Somerville tells of the experience he had witnessing an execution of an inmate at San Quentin Prison who had raped a little girl before throwing her off a cliff to her death. What shocked him the most about the experience wasn’t the process or the looks on the family member’s faces: it was his own reaction.

“At the end of it, I didn’t care,” says Somerville, who is a father of two. “What I’ve learned in this business is that people don’t always think or react they way you think they should.”

Somerville has seen the other side to tragic situations, experiences which he believes help him be a better anchor.

“I don’t have a physically demanding job, but I have a mentally demanding one,” says Somerville.

Somerville is known to frequently attend funerals Oakland, usually ones that occur as a result of street crime. As hard as they are to attend, Somerville finds that the experiences help him tell the stories with greater compassion.

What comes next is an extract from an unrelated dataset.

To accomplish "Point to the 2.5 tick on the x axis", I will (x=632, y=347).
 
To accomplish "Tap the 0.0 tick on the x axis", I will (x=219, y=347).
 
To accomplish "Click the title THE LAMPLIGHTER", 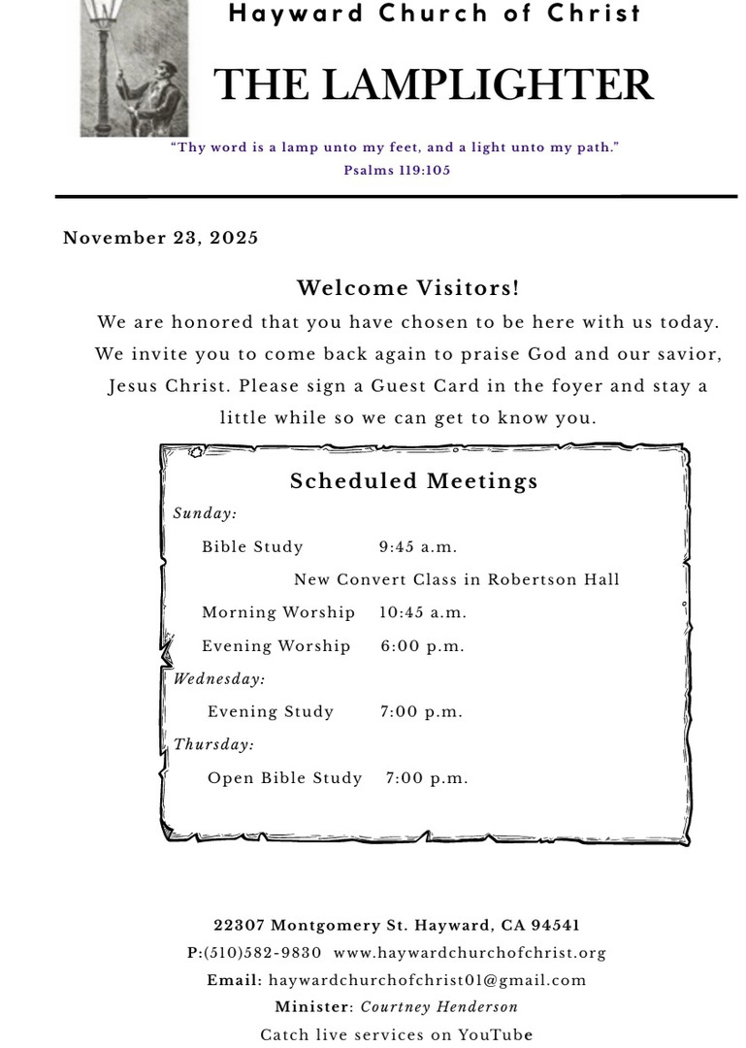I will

“These kind of things put things in perspective for me,” says Somerville, who describes a time when a mother he was talking to physically collapsed in his arms at her son’s funeral. “It’s really powerful to feel someone’s legs buckle from emotion.”

Somerville believes in having a certain passion while telling a story, finding a way to connect with the audience at home.

“I don’t want to feel fake telling a story,” says Somerville, who admits he sometimes passes a story along to his co-anchor if he doesn’t feel he can be genuine with it.

As for the changing ways of news distribution, Somerville says it is “super important” for the younger generation to stay informed, and believes there will always be a big demand for televised news stories.

“News affects everyone,” says Somerville. “It doesn’t affect me more just because I’m older.”

Even though he’s not a reporter, Somerville pledges that he will continue to make site visits before reporting a story, because he believes that connecting with victims is the best way to connect him to the story.

“I’ll take no for an answer, but it’s my job to ask,” says Somerville.

And he understands that these aren’t just lines he’s reading off of a script: these are real people’s lives.

“It’s not just #46 in Oakland,” says Somerville. “It’s a person. That’s why I do what I do.”